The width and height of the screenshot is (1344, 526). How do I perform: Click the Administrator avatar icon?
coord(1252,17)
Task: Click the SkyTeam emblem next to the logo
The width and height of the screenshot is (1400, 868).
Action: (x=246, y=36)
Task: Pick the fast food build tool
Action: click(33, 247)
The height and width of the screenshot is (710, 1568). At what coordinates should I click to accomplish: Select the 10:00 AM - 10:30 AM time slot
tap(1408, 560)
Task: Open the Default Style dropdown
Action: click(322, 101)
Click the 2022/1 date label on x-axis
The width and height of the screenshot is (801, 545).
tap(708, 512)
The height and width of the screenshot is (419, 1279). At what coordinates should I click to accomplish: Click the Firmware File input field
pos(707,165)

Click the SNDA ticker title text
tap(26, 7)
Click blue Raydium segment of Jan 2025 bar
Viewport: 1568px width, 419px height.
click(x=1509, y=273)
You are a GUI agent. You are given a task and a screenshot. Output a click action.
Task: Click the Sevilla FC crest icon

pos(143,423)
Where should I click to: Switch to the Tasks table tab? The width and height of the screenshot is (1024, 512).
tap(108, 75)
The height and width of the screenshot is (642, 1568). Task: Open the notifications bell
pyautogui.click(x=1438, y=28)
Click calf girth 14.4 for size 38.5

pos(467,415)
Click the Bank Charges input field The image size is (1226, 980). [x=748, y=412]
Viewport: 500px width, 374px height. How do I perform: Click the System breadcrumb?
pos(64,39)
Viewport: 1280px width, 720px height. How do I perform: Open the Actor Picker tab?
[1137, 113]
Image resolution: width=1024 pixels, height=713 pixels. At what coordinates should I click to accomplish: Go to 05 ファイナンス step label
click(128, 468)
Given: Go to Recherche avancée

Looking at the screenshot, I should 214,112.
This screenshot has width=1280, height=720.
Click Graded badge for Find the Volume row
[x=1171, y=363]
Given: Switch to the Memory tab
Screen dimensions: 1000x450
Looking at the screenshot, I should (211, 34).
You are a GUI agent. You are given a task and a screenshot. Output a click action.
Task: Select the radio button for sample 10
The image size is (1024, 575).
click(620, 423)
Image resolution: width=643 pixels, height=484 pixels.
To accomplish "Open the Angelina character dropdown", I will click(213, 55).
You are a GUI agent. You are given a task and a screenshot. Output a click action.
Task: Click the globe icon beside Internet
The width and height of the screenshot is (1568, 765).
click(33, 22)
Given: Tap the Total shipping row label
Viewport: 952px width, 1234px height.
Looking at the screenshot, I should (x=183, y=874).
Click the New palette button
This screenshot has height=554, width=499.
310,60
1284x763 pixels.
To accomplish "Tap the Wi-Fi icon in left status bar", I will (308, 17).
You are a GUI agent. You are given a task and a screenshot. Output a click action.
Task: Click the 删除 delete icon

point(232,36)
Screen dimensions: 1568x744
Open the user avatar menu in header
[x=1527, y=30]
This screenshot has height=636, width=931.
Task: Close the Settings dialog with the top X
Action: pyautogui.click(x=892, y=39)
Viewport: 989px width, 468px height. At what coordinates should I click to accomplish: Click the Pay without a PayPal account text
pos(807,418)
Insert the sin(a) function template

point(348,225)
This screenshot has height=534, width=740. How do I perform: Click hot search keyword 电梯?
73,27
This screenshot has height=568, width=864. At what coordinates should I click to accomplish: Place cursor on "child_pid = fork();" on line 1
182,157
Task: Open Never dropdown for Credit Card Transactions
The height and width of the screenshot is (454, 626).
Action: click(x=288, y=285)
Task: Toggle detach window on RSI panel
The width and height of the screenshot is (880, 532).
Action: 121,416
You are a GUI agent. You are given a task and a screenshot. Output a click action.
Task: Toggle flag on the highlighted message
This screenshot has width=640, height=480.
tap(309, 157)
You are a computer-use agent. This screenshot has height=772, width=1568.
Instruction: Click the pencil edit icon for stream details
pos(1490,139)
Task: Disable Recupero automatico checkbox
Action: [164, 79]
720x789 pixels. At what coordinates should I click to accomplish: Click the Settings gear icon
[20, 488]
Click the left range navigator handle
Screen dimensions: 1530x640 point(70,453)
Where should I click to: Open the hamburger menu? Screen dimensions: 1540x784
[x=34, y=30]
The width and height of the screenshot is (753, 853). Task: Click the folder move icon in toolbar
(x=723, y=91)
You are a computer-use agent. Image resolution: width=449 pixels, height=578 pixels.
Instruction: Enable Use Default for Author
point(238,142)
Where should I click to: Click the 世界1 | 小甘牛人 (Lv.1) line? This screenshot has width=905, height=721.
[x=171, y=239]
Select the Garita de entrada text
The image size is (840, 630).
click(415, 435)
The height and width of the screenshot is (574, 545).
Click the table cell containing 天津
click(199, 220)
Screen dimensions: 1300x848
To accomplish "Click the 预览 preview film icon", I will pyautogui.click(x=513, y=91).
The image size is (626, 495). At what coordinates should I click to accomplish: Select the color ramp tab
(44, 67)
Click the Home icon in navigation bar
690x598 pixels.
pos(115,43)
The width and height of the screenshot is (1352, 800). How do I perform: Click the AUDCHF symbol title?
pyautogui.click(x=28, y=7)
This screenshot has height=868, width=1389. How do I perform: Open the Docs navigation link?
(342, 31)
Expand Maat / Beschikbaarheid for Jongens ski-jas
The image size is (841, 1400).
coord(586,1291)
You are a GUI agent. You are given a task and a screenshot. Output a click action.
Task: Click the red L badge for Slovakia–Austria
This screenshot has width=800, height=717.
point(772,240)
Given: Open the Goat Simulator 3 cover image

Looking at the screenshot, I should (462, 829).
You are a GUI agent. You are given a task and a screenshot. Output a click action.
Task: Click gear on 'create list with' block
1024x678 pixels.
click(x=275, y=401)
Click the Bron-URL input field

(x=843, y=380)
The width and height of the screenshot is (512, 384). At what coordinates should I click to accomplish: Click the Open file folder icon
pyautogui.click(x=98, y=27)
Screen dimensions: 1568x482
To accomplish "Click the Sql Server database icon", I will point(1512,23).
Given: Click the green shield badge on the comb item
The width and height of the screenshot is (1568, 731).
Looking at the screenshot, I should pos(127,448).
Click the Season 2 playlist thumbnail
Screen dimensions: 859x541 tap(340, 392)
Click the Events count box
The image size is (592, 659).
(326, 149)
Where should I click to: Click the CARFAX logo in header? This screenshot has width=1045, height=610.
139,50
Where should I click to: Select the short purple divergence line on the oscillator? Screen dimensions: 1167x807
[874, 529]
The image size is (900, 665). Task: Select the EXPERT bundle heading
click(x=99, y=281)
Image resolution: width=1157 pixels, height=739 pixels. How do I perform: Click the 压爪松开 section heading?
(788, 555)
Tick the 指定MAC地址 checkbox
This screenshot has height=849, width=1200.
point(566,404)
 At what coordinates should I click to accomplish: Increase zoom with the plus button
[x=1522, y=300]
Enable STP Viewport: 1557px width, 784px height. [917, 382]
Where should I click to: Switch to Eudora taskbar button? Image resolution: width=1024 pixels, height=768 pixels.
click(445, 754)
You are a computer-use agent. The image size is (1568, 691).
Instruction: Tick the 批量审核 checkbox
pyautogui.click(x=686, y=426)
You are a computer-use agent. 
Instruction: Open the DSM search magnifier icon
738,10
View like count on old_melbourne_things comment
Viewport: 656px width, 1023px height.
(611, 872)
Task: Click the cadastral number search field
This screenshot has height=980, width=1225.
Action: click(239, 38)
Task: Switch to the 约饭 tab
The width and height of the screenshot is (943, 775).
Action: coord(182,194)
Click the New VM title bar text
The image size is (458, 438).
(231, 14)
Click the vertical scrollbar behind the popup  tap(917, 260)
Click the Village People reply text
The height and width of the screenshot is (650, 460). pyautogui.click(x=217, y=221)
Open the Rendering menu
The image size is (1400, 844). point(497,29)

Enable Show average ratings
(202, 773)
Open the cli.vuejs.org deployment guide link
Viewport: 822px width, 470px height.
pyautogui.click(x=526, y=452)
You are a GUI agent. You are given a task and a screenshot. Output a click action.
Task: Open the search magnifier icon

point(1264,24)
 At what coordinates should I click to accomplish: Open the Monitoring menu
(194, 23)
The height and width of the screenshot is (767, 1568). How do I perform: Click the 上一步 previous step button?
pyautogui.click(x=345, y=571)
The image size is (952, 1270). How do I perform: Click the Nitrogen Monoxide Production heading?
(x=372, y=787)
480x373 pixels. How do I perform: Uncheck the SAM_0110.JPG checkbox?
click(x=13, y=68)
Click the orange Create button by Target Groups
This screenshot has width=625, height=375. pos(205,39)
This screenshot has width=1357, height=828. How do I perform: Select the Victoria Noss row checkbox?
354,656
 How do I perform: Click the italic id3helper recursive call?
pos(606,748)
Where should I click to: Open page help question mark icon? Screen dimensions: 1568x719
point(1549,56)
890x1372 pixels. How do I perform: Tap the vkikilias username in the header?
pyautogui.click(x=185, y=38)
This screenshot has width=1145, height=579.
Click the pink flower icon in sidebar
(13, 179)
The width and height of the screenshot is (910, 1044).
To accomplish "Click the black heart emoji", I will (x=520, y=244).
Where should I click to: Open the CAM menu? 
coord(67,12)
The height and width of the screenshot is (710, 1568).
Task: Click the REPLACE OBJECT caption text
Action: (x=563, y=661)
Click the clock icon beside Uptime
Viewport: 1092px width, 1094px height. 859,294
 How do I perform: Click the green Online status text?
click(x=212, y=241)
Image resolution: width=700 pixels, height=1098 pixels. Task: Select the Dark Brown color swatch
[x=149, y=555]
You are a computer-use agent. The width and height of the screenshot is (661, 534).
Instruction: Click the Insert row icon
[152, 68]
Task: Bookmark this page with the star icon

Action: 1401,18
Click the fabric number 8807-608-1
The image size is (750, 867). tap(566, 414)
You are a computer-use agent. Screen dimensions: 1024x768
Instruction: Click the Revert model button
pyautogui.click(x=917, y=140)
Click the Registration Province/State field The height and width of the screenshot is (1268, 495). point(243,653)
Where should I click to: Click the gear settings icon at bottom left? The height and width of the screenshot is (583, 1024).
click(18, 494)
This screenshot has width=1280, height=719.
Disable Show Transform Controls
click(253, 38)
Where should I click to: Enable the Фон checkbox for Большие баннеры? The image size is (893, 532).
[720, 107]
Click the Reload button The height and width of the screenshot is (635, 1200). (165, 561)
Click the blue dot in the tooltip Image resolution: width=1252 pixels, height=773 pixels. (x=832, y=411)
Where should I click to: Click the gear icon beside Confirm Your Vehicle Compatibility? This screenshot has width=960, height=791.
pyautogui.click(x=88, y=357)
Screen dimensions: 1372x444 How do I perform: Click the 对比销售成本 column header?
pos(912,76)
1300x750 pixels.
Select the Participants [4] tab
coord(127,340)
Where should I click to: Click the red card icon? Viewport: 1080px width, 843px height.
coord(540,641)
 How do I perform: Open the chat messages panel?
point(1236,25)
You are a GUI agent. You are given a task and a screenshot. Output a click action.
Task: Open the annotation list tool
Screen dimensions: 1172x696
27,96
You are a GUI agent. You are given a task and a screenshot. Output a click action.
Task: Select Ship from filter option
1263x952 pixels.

▸ Your objective:
In the listing above, how many lines include the word "Toggle"? Answer with the number and nothing more.

▸ Result for this task:
2